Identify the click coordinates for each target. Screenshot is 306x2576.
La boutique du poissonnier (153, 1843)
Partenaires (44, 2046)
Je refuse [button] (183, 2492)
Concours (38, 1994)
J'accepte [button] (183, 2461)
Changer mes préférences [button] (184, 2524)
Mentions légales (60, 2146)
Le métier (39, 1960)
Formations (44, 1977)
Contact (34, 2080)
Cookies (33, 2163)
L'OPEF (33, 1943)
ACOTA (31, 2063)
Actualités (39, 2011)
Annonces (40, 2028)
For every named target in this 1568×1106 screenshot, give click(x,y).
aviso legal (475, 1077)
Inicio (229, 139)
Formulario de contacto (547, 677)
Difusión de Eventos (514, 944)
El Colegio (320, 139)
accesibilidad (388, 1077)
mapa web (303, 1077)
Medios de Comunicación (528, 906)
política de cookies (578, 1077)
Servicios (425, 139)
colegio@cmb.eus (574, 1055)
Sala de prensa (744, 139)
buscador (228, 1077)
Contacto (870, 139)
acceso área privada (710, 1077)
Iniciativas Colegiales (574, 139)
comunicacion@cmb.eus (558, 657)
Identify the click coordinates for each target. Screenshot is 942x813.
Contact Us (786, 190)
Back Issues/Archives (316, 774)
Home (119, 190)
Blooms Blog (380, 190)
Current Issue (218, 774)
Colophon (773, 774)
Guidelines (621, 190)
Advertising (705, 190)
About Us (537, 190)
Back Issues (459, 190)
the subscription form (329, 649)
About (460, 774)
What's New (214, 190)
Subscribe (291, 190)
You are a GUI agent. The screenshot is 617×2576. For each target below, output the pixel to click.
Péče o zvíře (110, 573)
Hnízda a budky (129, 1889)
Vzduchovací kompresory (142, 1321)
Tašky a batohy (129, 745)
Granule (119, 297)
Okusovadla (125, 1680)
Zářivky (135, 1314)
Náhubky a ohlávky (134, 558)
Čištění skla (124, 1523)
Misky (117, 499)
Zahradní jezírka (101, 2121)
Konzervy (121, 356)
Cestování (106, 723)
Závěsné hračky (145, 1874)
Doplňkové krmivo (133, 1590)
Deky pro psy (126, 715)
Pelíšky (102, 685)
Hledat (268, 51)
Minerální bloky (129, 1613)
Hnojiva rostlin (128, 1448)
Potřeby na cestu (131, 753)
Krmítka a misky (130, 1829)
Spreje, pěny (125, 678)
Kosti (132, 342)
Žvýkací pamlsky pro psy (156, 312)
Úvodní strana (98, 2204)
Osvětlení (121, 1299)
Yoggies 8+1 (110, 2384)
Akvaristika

*-*-*

# [INSTRUCTION]
Copy out every line above word for word.

# [FINAL RESULT]
Identify the click coordinates for each target. Screenshot is 306x2576.
La boutique du poissonnier (153, 1843)
Partenaires (44, 2046)
Je refuse [button] (183, 2492)
Concours (38, 1994)
J'accepte [button] (183, 2461)
Changer mes préférences [button] (184, 2524)
Mentions légales (60, 2146)
Le métier (39, 1960)
Formations (44, 1977)
Contact (34, 2080)
Cookies (33, 2163)
L'OPEF (33, 1943)
ACOTA (31, 2063)
Actualités (39, 2011)
Annonces (40, 2028)
For every named target in this 1568×1106 screenshot, give click(x,y).
aviso legal (475, 1077)
Inicio (229, 139)
Formulario de contacto (547, 677)
Difusión de Eventos (514, 944)
El Colegio (320, 139)
accesibilidad (388, 1077)
mapa web (303, 1077)
Medios de Comunicación (528, 906)
política de cookies (578, 1077)
Servicios (425, 139)
colegio@cmb.eus (574, 1055)
Sala de prensa (744, 139)
buscador (228, 1077)
Contacto (870, 139)
acceso área privada (710, 1077)
Iniciativas Colegiales (574, 139)
comunicacion@cmb.eus (558, 657)
Identify the click coordinates for each target. Screenshot is 942x813.
Contact Us (786, 190)
Back Issues/Archives (316, 774)
Home (119, 190)
Blooms Blog (380, 190)
Current Issue (218, 774)
Colophon (773, 774)
Guidelines (621, 190)
Advertising (705, 190)
About Us (537, 190)
Back Issues (459, 190)
the subscription form (329, 649)
About (460, 774)
What's New (214, 190)
Subscribe (291, 190)
You are a GUI agent. The screenshot is 617×2576. For each target below, output the pixel to click.
Péče o zvíře (110, 573)
Hnízda a budky (129, 1889)
Vzduchovací kompresory (142, 1321)
Tašky a batohy (129, 745)
Granule (119, 297)
Okusovadla (125, 1680)
Zářivky (135, 1314)
Náhubky a ohlávky (134, 558)
Čištění skla (124, 1523)
Misky (117, 499)
Zahradní jezírka (101, 2121)
Konzervy (121, 356)
Cestování (106, 723)
Závěsné hračky (145, 1874)
Doplňkové krmivo (133, 1590)
Deky pro psy (126, 715)
Pelíšky (102, 685)
Hledat (268, 51)
Minerální bloky (129, 1613)
Hnojiva rostlin (128, 1448)
Potřeby na cestu (131, 753)
Krmítka a misky (130, 1829)
Spreje, pěny (125, 678)
Kosti (132, 342)
Žvýkací pamlsky pro psy (156, 312)
Úvodní strana (98, 2204)
Osvětlení (121, 1299)
Yoggies 8+1 (110, 2384)
Akvaristika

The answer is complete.